__CHALLENGE__: Rewrite the items below, replacing "Quote" with "Price" wherever it appears and leaving everything else unchanged.

---------- RECORDED DATA ----------

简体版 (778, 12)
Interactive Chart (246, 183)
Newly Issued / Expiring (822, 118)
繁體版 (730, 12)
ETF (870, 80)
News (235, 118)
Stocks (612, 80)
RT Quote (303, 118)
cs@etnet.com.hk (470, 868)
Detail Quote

----------

__OUTPUT OF THE EXERCISE__:
简体版 (778, 12)
Interactive Chart (246, 183)
Newly Issued / Expiring (822, 118)
繁體版 (730, 12)
ETF (870, 80)
News (235, 118)
Stocks (612, 80)
RT Price (303, 118)
cs@etnet.com.hk (470, 868)
Detail Price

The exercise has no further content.